• Task instructions:
All of the data needs to be repeated exactly.

Dataset entries
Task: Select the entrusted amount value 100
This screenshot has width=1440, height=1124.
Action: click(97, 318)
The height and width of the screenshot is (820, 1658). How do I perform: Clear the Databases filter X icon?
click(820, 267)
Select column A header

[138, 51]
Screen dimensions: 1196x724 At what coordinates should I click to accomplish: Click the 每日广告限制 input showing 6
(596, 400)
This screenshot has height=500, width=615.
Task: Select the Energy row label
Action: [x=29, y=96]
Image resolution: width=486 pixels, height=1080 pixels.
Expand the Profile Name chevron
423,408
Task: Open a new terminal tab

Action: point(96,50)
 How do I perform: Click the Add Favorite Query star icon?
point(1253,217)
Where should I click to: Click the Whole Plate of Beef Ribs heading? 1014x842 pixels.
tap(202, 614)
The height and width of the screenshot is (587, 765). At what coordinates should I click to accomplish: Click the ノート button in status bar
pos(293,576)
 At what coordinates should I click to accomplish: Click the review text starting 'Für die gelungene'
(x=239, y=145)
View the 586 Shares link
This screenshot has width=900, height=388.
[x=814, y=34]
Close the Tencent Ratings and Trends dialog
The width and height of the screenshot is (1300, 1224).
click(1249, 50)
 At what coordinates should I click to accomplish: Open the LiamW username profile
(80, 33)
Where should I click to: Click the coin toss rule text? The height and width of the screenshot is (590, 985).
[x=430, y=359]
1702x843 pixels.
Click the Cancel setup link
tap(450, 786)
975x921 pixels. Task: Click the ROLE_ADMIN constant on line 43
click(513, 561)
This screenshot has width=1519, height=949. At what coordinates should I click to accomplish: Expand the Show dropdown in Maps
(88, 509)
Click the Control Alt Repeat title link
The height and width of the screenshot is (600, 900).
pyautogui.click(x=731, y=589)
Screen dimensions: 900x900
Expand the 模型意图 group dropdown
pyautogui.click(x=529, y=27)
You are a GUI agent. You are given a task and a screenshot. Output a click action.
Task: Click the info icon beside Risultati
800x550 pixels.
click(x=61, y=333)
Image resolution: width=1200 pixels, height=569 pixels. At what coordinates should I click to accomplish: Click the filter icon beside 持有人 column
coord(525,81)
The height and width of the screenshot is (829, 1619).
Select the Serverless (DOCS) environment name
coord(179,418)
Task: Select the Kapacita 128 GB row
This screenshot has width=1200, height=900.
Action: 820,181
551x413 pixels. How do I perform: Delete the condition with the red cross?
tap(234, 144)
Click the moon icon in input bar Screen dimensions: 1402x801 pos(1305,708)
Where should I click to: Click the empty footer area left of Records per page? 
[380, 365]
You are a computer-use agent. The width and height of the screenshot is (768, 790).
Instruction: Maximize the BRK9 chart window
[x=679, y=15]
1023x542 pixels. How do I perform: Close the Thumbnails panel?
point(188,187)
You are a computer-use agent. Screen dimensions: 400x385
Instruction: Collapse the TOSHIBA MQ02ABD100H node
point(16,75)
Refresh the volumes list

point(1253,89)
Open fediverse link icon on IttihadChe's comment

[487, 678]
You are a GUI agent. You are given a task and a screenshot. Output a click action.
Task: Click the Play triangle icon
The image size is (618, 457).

• Result for this task:
Task: Select the entrusted amount value 100
This screenshot has width=1440, height=1124.
Action: click(97, 318)
The height and width of the screenshot is (820, 1658). How do I perform: Clear the Databases filter X icon?
click(820, 267)
Select column A header

[138, 51]
Screen dimensions: 1196x724 At what coordinates should I click to accomplish: Click the 每日广告限制 input showing 6
(596, 400)
This screenshot has height=500, width=615.
Task: Select the Energy row label
Action: [x=29, y=96]
Image resolution: width=486 pixels, height=1080 pixels.
Expand the Profile Name chevron
423,408
Task: Open a new terminal tab

Action: point(96,50)
 How do I perform: Click the Add Favorite Query star icon?
point(1253,217)
Where should I click to: Click the Whole Plate of Beef Ribs heading? 1014x842 pixels.
tap(202, 614)
The height and width of the screenshot is (587, 765). At what coordinates should I click to accomplish: Click the ノート button in status bar
pos(293,576)
 At what coordinates should I click to accomplish: Click the review text starting 'Für die gelungene'
(x=239, y=145)
View the 586 Shares link
This screenshot has width=900, height=388.
[x=814, y=34]
Close the Tencent Ratings and Trends dialog
The width and height of the screenshot is (1300, 1224).
click(1249, 50)
 At what coordinates should I click to accomplish: Open the LiamW username profile
(80, 33)
Where should I click to: Click the coin toss rule text? The height and width of the screenshot is (590, 985).
[x=430, y=359]
1702x843 pixels.
Click the Cancel setup link
tap(450, 786)
975x921 pixels. Task: Click the ROLE_ADMIN constant on line 43
click(513, 561)
This screenshot has width=1519, height=949. At what coordinates should I click to accomplish: Expand the Show dropdown in Maps
(88, 509)
Click the Control Alt Repeat title link
The height and width of the screenshot is (600, 900).
pyautogui.click(x=731, y=589)
Screen dimensions: 900x900
Expand the 模型意图 group dropdown
pyautogui.click(x=529, y=27)
You are a GUI agent. You are given a task and a screenshot. Output a click action.
Task: Click the info icon beside Risultati
800x550 pixels.
click(x=61, y=333)
Image resolution: width=1200 pixels, height=569 pixels. At what coordinates should I click to accomplish: Click the filter icon beside 持有人 column
coord(525,81)
The height and width of the screenshot is (829, 1619).
Select the Serverless (DOCS) environment name
coord(179,418)
Task: Select the Kapacita 128 GB row
This screenshot has width=1200, height=900.
Action: 820,181
551x413 pixels. How do I perform: Delete the condition with the red cross?
tap(234, 144)
Click the moon icon in input bar Screen dimensions: 1402x801 pos(1305,708)
Where should I click to: Click the empty footer area left of Records per page? 
[380, 365]
You are a computer-use agent. The width and height of the screenshot is (768, 790).
Instruction: Maximize the BRK9 chart window
[x=679, y=15]
1023x542 pixels. How do I perform: Close the Thumbnails panel?
point(188,187)
You are a computer-use agent. Screen dimensions: 400x385
Instruction: Collapse the TOSHIBA MQ02ABD100H node
point(16,75)
Refresh the volumes list

point(1253,89)
Open fediverse link icon on IttihadChe's comment

[487, 678]
You are a GUI agent. You are given a task and a screenshot. Output a click action.
Task: Click the Play triangle icon
The image size is (618, 457).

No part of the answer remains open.